Problem requirements → Search the entries for the word "computer" and report each line that has it.
##########
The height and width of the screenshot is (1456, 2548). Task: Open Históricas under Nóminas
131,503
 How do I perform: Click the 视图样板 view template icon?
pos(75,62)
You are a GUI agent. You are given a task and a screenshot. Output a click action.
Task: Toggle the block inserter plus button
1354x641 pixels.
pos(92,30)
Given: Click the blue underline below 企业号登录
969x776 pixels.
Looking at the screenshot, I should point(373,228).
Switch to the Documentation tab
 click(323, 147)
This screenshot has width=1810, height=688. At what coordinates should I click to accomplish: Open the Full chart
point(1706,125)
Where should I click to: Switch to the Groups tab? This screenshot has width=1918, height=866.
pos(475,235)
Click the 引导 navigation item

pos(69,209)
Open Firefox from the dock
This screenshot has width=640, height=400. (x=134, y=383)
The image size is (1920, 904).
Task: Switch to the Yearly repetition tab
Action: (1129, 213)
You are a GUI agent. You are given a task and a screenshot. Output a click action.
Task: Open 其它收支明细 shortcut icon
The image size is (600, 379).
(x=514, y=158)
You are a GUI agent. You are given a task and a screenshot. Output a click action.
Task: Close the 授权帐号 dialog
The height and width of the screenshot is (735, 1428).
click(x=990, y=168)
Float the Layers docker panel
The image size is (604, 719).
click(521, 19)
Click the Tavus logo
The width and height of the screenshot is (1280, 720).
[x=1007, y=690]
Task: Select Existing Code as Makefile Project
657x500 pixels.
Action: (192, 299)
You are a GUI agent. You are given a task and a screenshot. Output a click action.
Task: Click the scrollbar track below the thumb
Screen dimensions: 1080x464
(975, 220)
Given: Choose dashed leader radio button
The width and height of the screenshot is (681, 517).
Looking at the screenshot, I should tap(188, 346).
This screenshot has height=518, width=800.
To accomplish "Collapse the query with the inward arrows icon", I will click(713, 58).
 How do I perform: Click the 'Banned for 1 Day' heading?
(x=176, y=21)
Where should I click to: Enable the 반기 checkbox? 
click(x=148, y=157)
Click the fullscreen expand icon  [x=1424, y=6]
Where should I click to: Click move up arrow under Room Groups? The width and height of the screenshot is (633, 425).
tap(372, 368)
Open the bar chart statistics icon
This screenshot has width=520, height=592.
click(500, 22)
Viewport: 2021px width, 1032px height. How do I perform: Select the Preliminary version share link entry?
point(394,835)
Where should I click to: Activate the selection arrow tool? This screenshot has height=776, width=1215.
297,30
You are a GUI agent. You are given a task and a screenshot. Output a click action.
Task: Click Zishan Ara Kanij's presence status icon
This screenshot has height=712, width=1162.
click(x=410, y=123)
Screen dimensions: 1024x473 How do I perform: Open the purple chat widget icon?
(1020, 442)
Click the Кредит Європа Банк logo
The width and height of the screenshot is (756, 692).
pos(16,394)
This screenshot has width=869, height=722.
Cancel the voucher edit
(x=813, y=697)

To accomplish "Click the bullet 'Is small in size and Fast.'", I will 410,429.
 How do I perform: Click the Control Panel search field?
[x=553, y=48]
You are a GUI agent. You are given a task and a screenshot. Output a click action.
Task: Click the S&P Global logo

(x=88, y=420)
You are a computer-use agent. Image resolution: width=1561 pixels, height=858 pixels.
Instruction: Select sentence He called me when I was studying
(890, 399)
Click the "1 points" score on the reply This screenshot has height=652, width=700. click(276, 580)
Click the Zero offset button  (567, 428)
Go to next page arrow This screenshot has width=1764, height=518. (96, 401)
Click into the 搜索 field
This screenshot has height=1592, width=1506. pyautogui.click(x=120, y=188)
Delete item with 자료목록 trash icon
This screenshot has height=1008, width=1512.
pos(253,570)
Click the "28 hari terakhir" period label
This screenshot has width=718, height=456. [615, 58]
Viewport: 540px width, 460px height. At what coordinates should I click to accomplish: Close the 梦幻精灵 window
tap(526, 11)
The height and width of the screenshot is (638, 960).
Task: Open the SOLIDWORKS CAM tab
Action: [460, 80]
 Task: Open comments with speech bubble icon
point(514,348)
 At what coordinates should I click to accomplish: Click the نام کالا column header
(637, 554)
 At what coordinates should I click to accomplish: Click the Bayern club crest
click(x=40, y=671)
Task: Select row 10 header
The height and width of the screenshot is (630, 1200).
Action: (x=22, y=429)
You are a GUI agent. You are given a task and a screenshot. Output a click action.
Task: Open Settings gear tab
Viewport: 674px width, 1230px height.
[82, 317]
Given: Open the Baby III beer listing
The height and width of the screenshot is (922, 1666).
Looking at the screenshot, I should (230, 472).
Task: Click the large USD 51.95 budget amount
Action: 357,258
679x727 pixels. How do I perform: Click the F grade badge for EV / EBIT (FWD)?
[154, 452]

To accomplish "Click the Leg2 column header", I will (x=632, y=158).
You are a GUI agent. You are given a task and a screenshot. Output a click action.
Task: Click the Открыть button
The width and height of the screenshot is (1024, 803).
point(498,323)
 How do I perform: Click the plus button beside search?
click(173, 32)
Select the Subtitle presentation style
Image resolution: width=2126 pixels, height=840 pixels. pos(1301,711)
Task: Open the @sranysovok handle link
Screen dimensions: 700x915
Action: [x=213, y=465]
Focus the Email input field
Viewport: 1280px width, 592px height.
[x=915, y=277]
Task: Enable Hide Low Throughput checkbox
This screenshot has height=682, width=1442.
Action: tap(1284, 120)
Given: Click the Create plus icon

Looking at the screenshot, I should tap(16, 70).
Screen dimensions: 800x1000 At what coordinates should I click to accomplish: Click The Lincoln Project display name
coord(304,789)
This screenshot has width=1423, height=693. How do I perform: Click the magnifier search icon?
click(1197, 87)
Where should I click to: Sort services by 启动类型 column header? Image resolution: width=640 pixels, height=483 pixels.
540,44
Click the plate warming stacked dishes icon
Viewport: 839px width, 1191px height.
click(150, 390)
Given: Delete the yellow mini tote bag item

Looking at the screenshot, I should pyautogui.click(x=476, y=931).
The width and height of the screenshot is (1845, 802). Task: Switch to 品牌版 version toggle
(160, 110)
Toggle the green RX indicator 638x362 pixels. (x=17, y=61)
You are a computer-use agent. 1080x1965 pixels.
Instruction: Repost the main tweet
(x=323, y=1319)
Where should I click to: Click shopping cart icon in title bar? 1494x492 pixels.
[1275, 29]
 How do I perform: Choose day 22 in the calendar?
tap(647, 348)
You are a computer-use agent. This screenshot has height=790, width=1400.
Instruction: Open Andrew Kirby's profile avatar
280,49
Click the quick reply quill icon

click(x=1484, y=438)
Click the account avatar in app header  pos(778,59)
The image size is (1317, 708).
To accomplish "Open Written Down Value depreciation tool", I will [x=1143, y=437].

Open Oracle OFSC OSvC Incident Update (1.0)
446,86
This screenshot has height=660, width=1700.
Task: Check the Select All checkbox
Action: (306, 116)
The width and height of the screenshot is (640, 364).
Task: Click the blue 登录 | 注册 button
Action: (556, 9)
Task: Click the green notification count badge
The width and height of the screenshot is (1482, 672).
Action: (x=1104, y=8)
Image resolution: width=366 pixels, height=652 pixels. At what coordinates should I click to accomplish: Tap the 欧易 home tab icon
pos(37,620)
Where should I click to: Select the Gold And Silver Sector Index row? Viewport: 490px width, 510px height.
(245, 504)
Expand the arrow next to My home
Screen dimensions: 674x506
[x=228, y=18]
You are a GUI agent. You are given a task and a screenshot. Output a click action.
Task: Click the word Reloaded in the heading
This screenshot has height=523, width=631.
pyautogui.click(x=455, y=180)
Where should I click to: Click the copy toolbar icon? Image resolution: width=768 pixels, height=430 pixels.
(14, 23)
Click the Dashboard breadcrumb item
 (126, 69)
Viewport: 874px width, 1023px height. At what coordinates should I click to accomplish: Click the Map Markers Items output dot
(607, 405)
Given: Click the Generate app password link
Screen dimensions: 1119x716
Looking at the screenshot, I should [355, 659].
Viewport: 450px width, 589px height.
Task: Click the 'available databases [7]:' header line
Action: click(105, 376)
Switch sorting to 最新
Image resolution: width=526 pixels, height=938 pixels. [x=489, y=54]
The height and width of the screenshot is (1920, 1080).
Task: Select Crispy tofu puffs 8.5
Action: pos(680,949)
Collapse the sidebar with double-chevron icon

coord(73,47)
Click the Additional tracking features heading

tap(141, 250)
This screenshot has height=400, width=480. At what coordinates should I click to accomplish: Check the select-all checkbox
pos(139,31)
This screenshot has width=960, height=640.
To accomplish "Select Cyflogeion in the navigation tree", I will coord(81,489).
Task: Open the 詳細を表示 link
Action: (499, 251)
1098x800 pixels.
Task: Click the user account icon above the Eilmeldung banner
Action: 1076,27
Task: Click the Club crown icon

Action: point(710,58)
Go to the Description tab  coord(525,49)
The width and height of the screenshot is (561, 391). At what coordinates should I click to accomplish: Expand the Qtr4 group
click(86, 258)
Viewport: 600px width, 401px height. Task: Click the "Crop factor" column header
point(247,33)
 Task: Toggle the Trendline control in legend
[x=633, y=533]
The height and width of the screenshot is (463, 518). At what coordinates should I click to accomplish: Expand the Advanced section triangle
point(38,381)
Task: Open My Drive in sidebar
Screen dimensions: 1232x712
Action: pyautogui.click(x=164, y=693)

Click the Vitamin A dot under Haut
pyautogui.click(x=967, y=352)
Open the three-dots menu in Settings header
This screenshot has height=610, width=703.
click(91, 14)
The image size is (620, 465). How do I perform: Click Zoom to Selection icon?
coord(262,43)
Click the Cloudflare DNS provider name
##########
Finished task →
You are a computer-use agent. Image resolution: width=1561 pixels, height=858 pixels.
You are a computer-use agent. 1080x1965 pixels.
You are a computer-use agent. This screenshot has height=790, width=1400.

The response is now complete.